Exactly 17 years after the groundbreaking of the Quetzaltenango Guatemalan Temple, groundbreaking for the Huehuetenango Guatemalan Temple took place today.
The March 14 ceremony was presided over by Elder Patricio M. Giuffra, a General Authority Seventy and Central America Area President. He also offered a dedicatory prayer over the site and the construction process.
Information and photos from the ceremony, which was also livestreamed, were published on March 14 in the Guatemala Newsroom of The Church of Jesus Christ of Latter-day Saints.
In his address to those in attendance, Elder Giuffre quoted Moroni 10:32, urging them to “come unto Christ, and be made perfect in Him, and put away all ungodliness.”
He added: “The temple is one of the most sacred places in which we respond to the invitation.”
Without the Atonement of Jesus Christ, Elder Giuffra said, the temple would be nothing more than a beautiful building. “But through the Atonement, it becomes a place of power, healing, and eternal hope.”
He encouraged his audience to transform their lives through the Savior’s redemptive power as they frequently attend the Lord’s house and keep their covenants.
“Each time we enter the temple, we reaffirm our desire to follow the Savior and continue on the covenant path,” he said.
In his dedication prayer at the site, Elder Jufra called for the area to become a sacred place so that neighbors and community members can feel the influence of the Holy Spirit.

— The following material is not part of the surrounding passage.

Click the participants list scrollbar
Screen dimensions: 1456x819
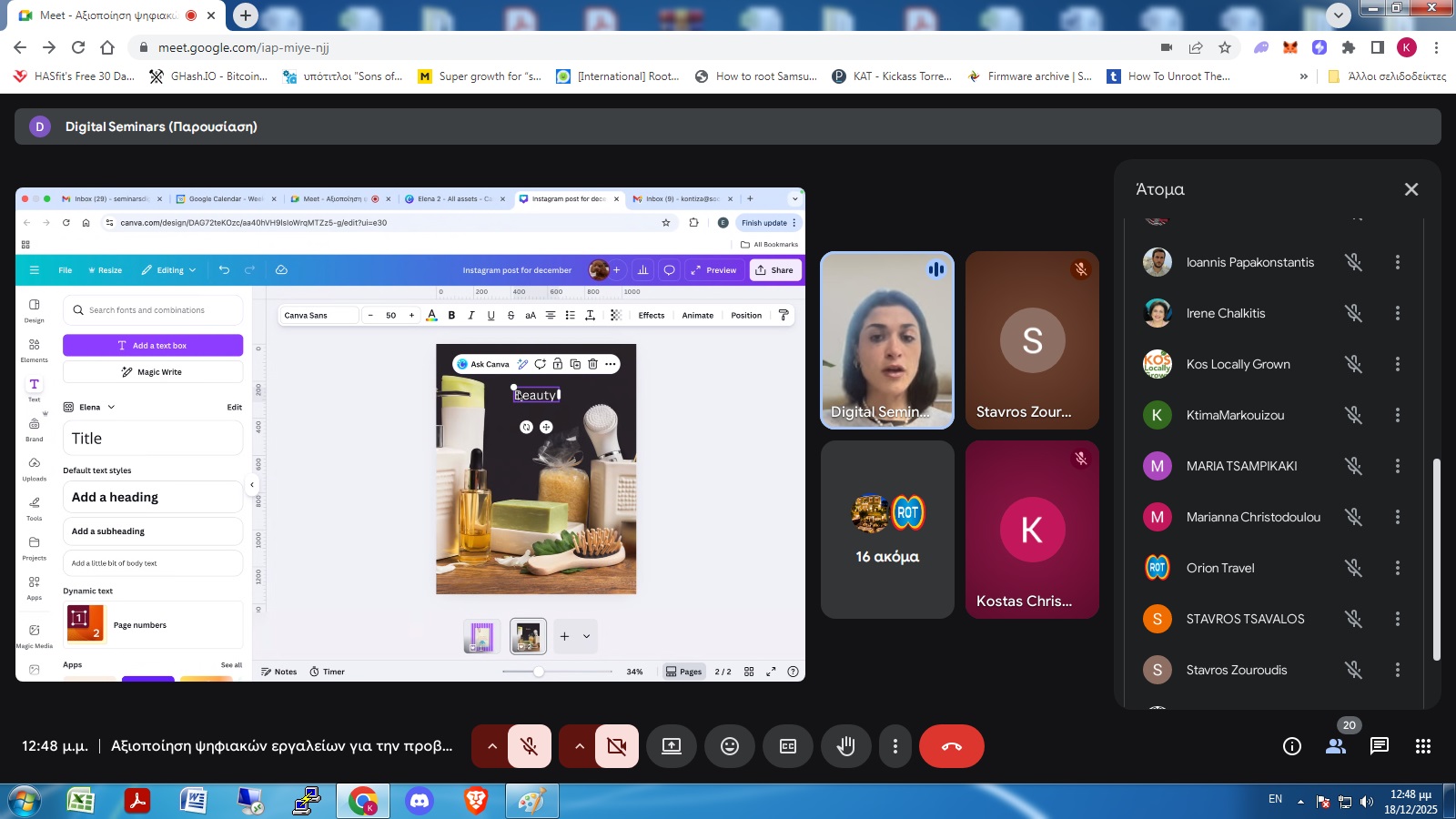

“May their hearts be touched and their desire to know why sacred buildings be built be awakened.”
That “why” was reaffirmed at the beginning of the ceremony when a choir of Huehuetenango youth heartily sang “Cleo en Cristo,” or “I believe in Christ.”
About this and other temples in Guatemala
As previously announced, Temple Huehuetenango is planned as a one-story building measuring approximately 10,787 square feet. It will be built at 18 Avenida, Zona 4, El Terrero, Huehuetenango, Guatemala.
President Russell M. Nelson, then President of the Church, announced the construction of the House of the Lord in Huehuetenango on October 2, 2022. It was one of 18 temple locations he identified in October 2022 general conference, along with four temples in Guatemala’s neighboring country, Mexico.
There are six temples in Guatemala that are in various stages of operation, construction, and planning.
Half are operating in Guatemala City (opened in 1984), Quetzaltenango (2011) and Cobán (2024).
In addition to the Huehuetenango Temple, another house of the Lord, the Miraflores Guatemala City Guatemalan Temple, is also in the construction phase. The temple will be the second in the city and will break ground in December 2022.
This leaves one more temple in the planning stages at Letalhulev, expected to be unveiled in April 2023.

church in guatemala
In 1942, John F. O’Donal, a member of the Mexican church colony, immigrated to Central America. He visited church headquarters in December 1946 and personally appealed to church president George Albert Smith to begin missionary work in Guatemala.
The first Latter-day Saint missionaries arrived in Guatemala in 1947. O’Donal was then appointed district president in 1948, and more than 60 people attended the first meeting two weeks later in a rented building in Guatemala City.
In 1952, just five years after missionary work began in this country, the Central American Mission was established and headquartered in Guatemala City.
There are currently more than 292,000 Latter-day Saints living in approximately 440 congregations in Guatemala.